第121話 恐怖の神殺しの龍達
「──────という訳で、他の神々が食べられちゃう前に、ボクが戦って斃したんだ」
「前の最高神を少しは知っている身からすれば、随分と違う性格をしているな、お前」
「あはは……そこら辺のことは他の神々から良く聞くよ」
大体の事を話し終えたプロメスは、土で造った椅子に座りながら腕を上げて背筋を伸ばし、うんと伸ばした。そうやって何でもないフリをしながら、瞳に鑑定眼を発動させてリュウデリア達のことを盗み見る。
プロメスの鑑定眼は、よくあるような数値化はされない。文字も浮かび上がらない。頭の中に解析した情報が流れてくるのだ。その結果、リュウデリア達の身体能力、腕力、脚力、賢さ、魔法練度、魔力総量まで全て覗き視ることが出来るのだ。
万能の解析眼。それに見破れないものは無い。

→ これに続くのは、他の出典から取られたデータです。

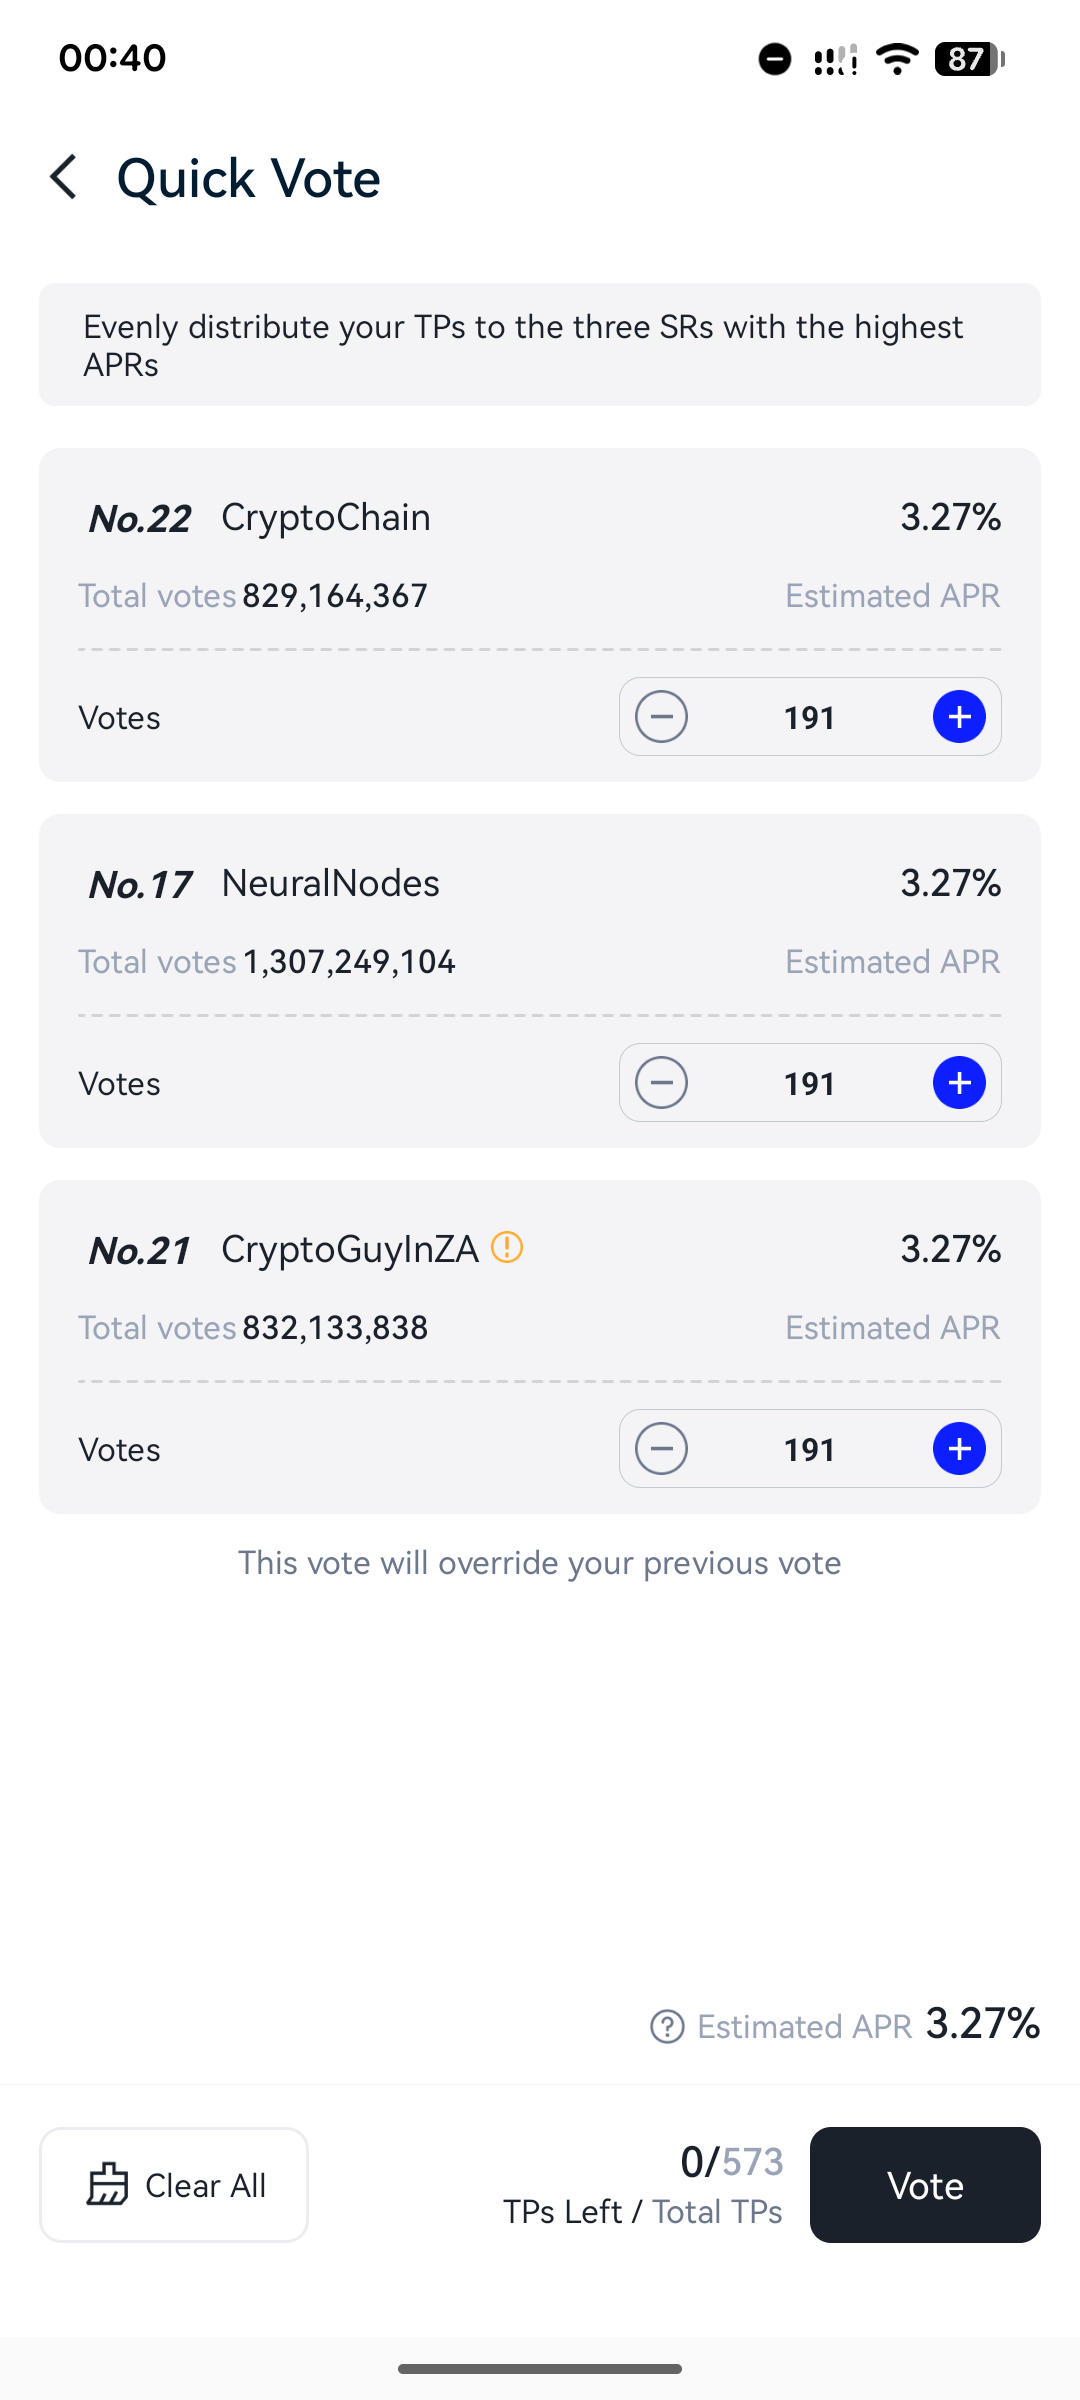Viewport: 1080px width, 2400px height.
Task: Tap minus icon for NeuralNodes votes
Action: [x=661, y=1083]
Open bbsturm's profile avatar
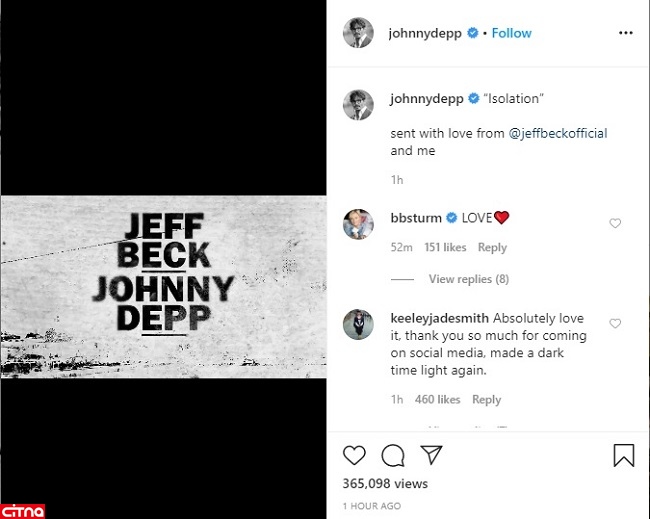 pos(358,224)
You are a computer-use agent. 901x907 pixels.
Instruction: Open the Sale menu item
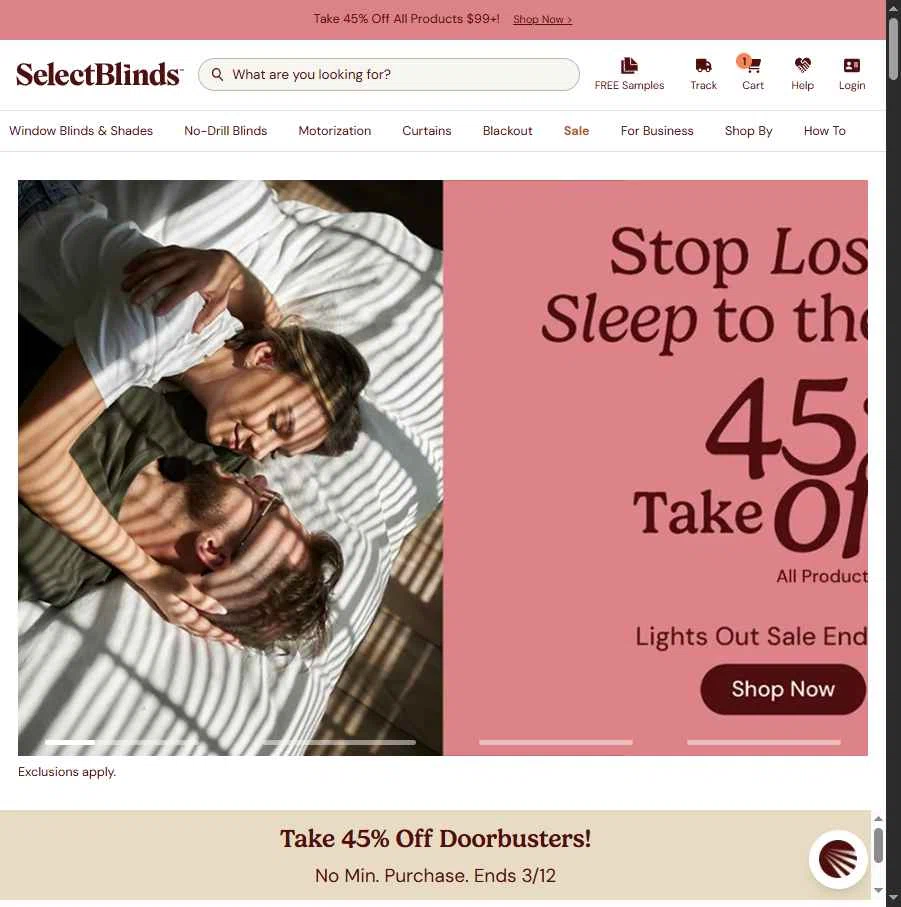pos(576,131)
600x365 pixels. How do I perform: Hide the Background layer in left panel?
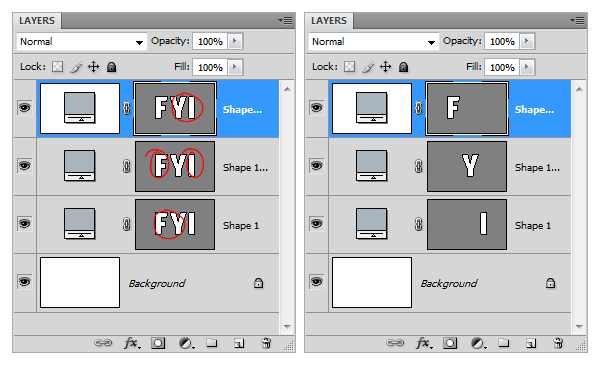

しかし見ていた途中で、視界の中に赫雷と蒼風、そして純黒が撒き散らされて鑑定を阻み侵蝕した。権能にすら干渉してくる力は地上に有るはずが無い。それだけの異常なのだが、さも当たり前のようにやられるとこっちがおかしいように感じてしまう。
「そんなに
「盗み見は……感心……しないな」
「俺達は権能の気配が解るようになった。例え最高神の権能と言えども例外ではない。俺達の怒りを買う前に止めておけ」
「……っ。そうだね。不躾だったよ。ごめんね」
──────気配で解る……か。彼等は本当に、どこまで強くなっていくのだろうね。出会って日が浅いけど、もう彼等とは正面からやり合いたいとは思えないよ。やったら最後、ボクは消滅させられるだろうからね
心の中でそっと呟く。最早、権能を察知できるようになっていた。鑑定眼の事を見破ったのもそれがあるからだろう。視線にも気配にも敏感なので、見ていた事はバレていた。加えて彼等の力を視て測ろうという魂胆が透けていたのだろう。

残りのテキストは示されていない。